Calling it! Between the SDK, Xcode, Geekbench flag detection & more, Apple has officially brought the first Arm Scalable Matrix Extension enabled device to market in the new #M4. With that also comes the move from NEON/ASIMD to the Streaming Scalable Vector Extensions
#SME #SSVE

What does this mean? It means that we now have a dedicated Matrix ASIC that can be used via standard opcodes/compilers, available to anyone with a relevant toolchain and compiler.

For the most part, expect all of your #BLAS kernels to gain support over time!

For #HPC in contrast with most matrix tile implementations, we have spec mandated single and double precision support.

That's in contrast with the x86 AMX extensions, most consumer dGPU implementations etc. which are 19 bits and below.

If the implementation is anything like previous apple matrix co-processor designs, I expect TFLOPS class dense DGEMM capabilities while drawing sub 20W and only pinning 1 core per sub cluster (those are all very, very good things)

As for SSVE, think of it like a higher throughput, higher latency, subset of the existing ARM SVE and SVE 2 extensions.

As @st01014 correctly asks, we don't yet know how wide the SSVE implementation will be: https://mast.hpc.social/@st01014/112411470296867720

ST01014 (@[email protected])

@fclc Got a few more screenshots/links ?! BTW, do we also get >128b SSVE ?!

HPC.social Mastodon

As a *complete* guess, assuming the implementation is similar to prior devices, I'd expect the #M4 #SME and #SSVE implementations to be 512 bits wide.
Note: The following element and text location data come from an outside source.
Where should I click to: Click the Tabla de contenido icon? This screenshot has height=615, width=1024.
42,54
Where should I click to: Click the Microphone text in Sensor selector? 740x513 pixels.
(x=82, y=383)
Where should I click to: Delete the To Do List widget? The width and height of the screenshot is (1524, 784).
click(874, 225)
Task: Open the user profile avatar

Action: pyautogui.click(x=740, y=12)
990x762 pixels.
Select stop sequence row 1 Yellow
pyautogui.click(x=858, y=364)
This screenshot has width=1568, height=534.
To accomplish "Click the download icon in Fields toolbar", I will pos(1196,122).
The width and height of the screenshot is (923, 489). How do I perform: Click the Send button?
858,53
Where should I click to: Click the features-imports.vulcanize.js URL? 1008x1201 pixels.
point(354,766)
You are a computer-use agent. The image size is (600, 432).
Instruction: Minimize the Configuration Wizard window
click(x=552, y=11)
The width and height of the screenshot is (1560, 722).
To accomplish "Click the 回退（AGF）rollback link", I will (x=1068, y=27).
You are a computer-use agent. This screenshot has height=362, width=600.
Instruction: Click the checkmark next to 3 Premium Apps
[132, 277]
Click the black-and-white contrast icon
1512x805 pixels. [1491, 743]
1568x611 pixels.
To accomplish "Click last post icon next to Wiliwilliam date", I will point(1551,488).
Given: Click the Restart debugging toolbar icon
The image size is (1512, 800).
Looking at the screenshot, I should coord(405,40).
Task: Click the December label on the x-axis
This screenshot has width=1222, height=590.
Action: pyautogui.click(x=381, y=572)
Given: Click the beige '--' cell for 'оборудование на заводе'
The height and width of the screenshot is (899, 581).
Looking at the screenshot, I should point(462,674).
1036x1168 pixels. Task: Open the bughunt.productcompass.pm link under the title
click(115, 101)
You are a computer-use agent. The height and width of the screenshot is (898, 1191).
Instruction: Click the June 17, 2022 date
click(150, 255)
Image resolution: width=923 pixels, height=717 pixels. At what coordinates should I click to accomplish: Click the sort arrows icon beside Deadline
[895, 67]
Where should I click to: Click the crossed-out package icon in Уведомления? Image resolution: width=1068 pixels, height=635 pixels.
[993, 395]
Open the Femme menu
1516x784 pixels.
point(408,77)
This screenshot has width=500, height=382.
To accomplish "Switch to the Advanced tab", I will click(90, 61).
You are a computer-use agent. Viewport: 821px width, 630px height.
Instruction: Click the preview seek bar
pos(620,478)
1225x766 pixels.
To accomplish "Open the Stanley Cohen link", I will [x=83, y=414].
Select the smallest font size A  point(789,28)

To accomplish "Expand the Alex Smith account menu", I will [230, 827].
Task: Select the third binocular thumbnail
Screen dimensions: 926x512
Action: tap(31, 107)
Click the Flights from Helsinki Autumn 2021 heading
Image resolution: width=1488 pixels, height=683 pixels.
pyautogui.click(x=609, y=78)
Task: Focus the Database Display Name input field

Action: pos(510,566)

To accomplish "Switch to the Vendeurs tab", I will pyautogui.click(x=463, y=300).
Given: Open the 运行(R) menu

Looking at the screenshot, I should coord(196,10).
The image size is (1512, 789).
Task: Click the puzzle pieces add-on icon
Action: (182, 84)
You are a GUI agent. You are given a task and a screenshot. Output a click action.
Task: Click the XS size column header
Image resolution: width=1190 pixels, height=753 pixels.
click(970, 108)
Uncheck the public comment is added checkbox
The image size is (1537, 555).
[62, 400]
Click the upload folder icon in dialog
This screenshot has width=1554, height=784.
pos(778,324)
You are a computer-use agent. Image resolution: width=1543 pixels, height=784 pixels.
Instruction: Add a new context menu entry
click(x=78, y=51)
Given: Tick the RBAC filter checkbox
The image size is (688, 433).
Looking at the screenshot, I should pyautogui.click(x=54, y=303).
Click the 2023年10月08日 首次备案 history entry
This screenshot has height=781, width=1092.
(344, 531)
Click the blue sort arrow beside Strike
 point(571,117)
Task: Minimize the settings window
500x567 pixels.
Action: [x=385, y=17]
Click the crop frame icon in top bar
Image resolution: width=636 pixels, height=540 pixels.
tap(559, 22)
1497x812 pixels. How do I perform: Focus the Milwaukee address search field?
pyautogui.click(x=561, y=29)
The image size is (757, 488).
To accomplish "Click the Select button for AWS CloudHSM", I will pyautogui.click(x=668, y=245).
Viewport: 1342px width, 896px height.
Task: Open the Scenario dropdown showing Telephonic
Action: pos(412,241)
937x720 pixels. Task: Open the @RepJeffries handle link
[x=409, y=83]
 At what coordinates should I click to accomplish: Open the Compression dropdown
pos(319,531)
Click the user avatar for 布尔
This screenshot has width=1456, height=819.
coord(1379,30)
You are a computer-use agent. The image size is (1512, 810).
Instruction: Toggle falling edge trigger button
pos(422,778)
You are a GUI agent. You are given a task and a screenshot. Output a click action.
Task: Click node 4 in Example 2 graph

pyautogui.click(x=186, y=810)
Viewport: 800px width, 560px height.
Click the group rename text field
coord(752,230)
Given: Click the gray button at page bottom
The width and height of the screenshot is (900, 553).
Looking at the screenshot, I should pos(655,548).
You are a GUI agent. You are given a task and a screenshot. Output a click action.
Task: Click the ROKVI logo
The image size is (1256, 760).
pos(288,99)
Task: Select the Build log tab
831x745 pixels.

It's simultaneously possible that Apple doubled the width relative to previous incarnations, and is shipping a 1024b implementation

While using geekbench as any sort of hardcore data source is a fools errand, a doubling of performance for certain operations that would be compute bound in SME are seeing ~2x uplifts on M4.

Combine this with #Arm removing support for non (2^N)*128 implementations sizes, and the spec being for intervals of 128->2048 bits wide, and you realistically have the option of 256b, 512b, or 1024b implementations

What else?

I do wonder if #MTE will be exposed this time around.

Other questions? Do we *also* get real (read: full) #SVE and #SVE2
if so, how wide per core?

There's also the possibility of #sme2 but that's probably a step too far

@fclc What are the performance consequences of MTE? I imagine that checking memory tags is not zero cost. Also: aren't Apple pushing hard for more memory safe languages where MTE won't make much of a difference?

@dneary AFAIK MTE has been around for a few generations, but not exposed to SW.

Could be a case where the performance/cost tradeoff wasn't where apple wanted it, and has been iterated a few times over?

@fclc MTE is an Arm 8.5 feature - still not a lot of 8.5+ products on the market - Neoverse N2+ and V2+, and various Apple Ax chips. Has anyone exposed it in software yet?
@dneary @fclc Google Pixel 8 series have it exposed in developer options, and when flashed with GrapheneOS it’s enabled almost universally.
@SolTwoOne @fclc Apologies, I should have been clear: outside of the Android world.
@fclc judging by FEAT_* strings in the ipados kernel probably SME2 but no SVE/SVE2. cpu cores are according to the ADT still sawtooth/everest (same as m3) so probably not much changes beyond turning amx into SME(2)